- **Exercise directions**:
Every record below is to be retyped exactly.

- **Records shown**:
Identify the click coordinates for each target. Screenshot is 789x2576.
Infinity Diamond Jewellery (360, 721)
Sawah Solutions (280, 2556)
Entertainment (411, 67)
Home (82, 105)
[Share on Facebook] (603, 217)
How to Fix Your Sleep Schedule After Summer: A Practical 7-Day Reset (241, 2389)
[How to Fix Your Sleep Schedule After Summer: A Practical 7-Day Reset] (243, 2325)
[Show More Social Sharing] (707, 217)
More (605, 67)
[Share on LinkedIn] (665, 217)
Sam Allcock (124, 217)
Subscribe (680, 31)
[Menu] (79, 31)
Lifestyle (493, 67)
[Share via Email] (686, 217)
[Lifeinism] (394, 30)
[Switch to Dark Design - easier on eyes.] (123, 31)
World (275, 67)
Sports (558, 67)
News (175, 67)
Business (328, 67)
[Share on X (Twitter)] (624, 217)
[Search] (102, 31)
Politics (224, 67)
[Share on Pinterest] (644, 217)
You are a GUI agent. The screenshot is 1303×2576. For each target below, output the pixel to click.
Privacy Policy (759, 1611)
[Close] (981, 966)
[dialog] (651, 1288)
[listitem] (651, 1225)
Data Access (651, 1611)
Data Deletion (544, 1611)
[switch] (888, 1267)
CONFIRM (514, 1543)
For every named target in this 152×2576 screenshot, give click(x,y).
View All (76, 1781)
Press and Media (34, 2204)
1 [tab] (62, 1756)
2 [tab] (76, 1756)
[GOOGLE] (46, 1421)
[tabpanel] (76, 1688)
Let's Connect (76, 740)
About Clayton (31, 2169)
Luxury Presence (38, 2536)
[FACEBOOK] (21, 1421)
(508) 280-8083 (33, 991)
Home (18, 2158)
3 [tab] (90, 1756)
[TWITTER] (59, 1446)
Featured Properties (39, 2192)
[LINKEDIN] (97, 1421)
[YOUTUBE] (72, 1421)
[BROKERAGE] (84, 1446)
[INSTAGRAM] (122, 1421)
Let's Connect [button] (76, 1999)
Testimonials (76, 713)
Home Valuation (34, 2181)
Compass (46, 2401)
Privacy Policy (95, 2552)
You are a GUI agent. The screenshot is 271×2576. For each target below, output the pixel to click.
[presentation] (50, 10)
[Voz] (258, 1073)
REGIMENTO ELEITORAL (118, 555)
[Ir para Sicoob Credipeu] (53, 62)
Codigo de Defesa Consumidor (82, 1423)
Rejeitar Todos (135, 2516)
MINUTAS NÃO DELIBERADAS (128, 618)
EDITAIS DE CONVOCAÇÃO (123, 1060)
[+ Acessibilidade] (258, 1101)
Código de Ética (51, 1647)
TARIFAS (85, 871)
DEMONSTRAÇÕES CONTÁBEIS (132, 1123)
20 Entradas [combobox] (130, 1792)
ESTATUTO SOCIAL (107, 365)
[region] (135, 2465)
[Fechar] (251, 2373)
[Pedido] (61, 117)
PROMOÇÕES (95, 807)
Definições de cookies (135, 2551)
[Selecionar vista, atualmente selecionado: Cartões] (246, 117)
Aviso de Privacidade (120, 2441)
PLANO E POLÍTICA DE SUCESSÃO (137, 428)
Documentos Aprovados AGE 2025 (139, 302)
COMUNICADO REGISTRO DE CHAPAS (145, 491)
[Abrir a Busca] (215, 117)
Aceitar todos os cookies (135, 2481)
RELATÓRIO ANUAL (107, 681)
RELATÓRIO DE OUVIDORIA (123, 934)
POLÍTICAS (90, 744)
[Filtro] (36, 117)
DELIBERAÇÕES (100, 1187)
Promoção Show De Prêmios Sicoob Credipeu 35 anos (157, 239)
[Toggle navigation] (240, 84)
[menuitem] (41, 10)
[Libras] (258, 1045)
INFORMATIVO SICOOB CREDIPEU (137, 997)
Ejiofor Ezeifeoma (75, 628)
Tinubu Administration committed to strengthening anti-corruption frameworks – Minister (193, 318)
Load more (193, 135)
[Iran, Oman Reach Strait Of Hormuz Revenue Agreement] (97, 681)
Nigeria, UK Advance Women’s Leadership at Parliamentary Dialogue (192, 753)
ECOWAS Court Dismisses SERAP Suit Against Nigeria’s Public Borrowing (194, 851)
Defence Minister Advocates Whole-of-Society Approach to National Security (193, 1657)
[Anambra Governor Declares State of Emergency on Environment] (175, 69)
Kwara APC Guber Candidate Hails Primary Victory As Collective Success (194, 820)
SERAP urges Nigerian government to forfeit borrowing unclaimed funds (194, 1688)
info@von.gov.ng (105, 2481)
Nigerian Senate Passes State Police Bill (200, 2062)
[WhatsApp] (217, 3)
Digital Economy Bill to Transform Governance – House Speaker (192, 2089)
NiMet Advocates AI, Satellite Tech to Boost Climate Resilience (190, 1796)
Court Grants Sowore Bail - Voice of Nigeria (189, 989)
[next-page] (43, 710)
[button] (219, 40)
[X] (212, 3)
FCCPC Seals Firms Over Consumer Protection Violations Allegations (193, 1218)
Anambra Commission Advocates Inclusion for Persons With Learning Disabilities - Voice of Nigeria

- **Reply**:
Identify the click coordinates for each target. Screenshot is 789x2576.
Infinity Diamond Jewellery (360, 721)
Sawah Solutions (280, 2556)
Entertainment (411, 67)
Home (82, 105)
[Share on Facebook] (603, 217)
How to Fix Your Sleep Schedule After Summer: A Practical 7-Day Reset (241, 2389)
[How to Fix Your Sleep Schedule After Summer: A Practical 7-Day Reset] (243, 2325)
[Show More Social Sharing] (707, 217)
More (605, 67)
[Share on LinkedIn] (665, 217)
Sam Allcock (124, 217)
Subscribe (680, 31)
[Menu] (79, 31)
Lifestyle (493, 67)
[Share via Email] (686, 217)
[Lifeinism] (394, 30)
[Switch to Dark Design - easier on eyes.] (123, 31)
World (275, 67)
Sports (558, 67)
News (175, 67)
Business (328, 67)
[Share on X (Twitter)] (624, 217)
[Search] (102, 31)
Politics (224, 67)
[Share on Pinterest] (644, 217)
You are a GUI agent. The screenshot is 1303×2576. For each target below, output the pixel to click.
Privacy Policy (759, 1611)
[Close] (981, 966)
[dialog] (651, 1288)
[listitem] (651, 1225)
Data Access (651, 1611)
Data Deletion (544, 1611)
[switch] (888, 1267)
CONFIRM (514, 1543)
For every named target in this 152×2576 screenshot, give click(x,y).
View All (76, 1781)
Press and Media (34, 2204)
1 [tab] (62, 1756)
2 [tab] (76, 1756)
[GOOGLE] (46, 1421)
[tabpanel] (76, 1688)
Let's Connect (76, 740)
About Clayton (31, 2169)
Luxury Presence (38, 2536)
[FACEBOOK] (21, 1421)
(508) 280-8083 (33, 991)
Home (18, 2158)
3 [tab] (90, 1756)
[TWITTER] (59, 1446)
Featured Properties (39, 2192)
[LINKEDIN] (97, 1421)
[YOUTUBE] (72, 1421)
[BROKERAGE] (84, 1446)
[INSTAGRAM] (122, 1421)
Let's Connect [button] (76, 1999)
Testimonials (76, 713)
Home Valuation (34, 2181)
Compass (46, 2401)
Privacy Policy (95, 2552)
You are a GUI agent. The screenshot is 271×2576. For each target below, output the pixel to click.
[presentation] (50, 10)
[Voz] (258, 1073)
REGIMENTO ELEITORAL (118, 555)
[Ir para Sicoob Credipeu] (53, 62)
Codigo de Defesa Consumidor (82, 1423)
Rejeitar Todos (135, 2516)
MINUTAS NÃO DELIBERADAS (128, 618)
EDITAIS DE CONVOCAÇÃO (123, 1060)
[+ Acessibilidade] (258, 1101)
Código de Ética (51, 1647)
TARIFAS (85, 871)
DEMONSTRAÇÕES CONTÁBEIS (132, 1123)
20 Entradas [combobox] (130, 1792)
ESTATUTO SOCIAL (107, 365)
[region] (135, 2465)
[Fechar] (251, 2373)
[Pedido] (61, 117)
PROMOÇÕES (95, 807)
Definições de cookies (135, 2551)
[Selecionar vista, atualmente selecionado: Cartões] (246, 117)
Aviso de Privacidade (120, 2441)
PLANO E POLÍTICA DE SUCESSÃO (137, 428)
Documentos Aprovados AGE 2025 (139, 302)
COMUNICADO REGISTRO DE CHAPAS (145, 491)
[Abrir a Busca] (215, 117)
Aceitar todos os cookies (135, 2481)
RELATÓRIO ANUAL (107, 681)
RELATÓRIO DE OUVIDORIA (123, 934)
POLÍTICAS (90, 744)
[Filtro] (36, 117)
DELIBERAÇÕES (100, 1187)
Promoção Show De Prêmios Sicoob Credipeu 35 anos (157, 239)
[Toggle navigation] (240, 84)
[menuitem] (41, 10)
[Libras] (258, 1045)
INFORMATIVO SICOOB CREDIPEU (137, 997)
Ejiofor Ezeifeoma (75, 628)
Tinubu Administration committed to strengthening anti-corruption frameworks – Minister (193, 318)
Load more (193, 135)
[Iran, Oman Reach Strait Of Hormuz Revenue Agreement] (97, 681)
Nigeria, UK Advance Women’s Leadership at Parliamentary Dialogue (192, 753)
ECOWAS Court Dismisses SERAP Suit Against Nigeria’s Public Borrowing (194, 851)
Defence Minister Advocates Whole-of-Society Approach to National Security (193, 1657)
[Anambra Governor Declares State of Emergency on Environment] (175, 69)
Kwara APC Guber Candidate Hails Primary Victory As Collective Success (194, 820)
SERAP urges Nigerian government to forfeit borrowing unclaimed funds (194, 1688)
info@von.gov.ng (105, 2481)
Nigerian Senate Passes State Police Bill (200, 2062)
[WhatsApp] (217, 3)
Digital Economy Bill to Transform Governance – House Speaker (192, 2089)
NiMet Advocates AI, Satellite Tech to Boost Climate Resilience (190, 1796)
Court Grants Sowore Bail - Voice of Nigeria (189, 989)
[next-page] (43, 710)
[button] (219, 40)
[X] (212, 3)
FCCPC Seals Firms Over Consumer Protection Violations Allegations (193, 1218)
Anambra Commission Advocates Inclusion for Persons With Learning Disabilities - Voice of Nigeria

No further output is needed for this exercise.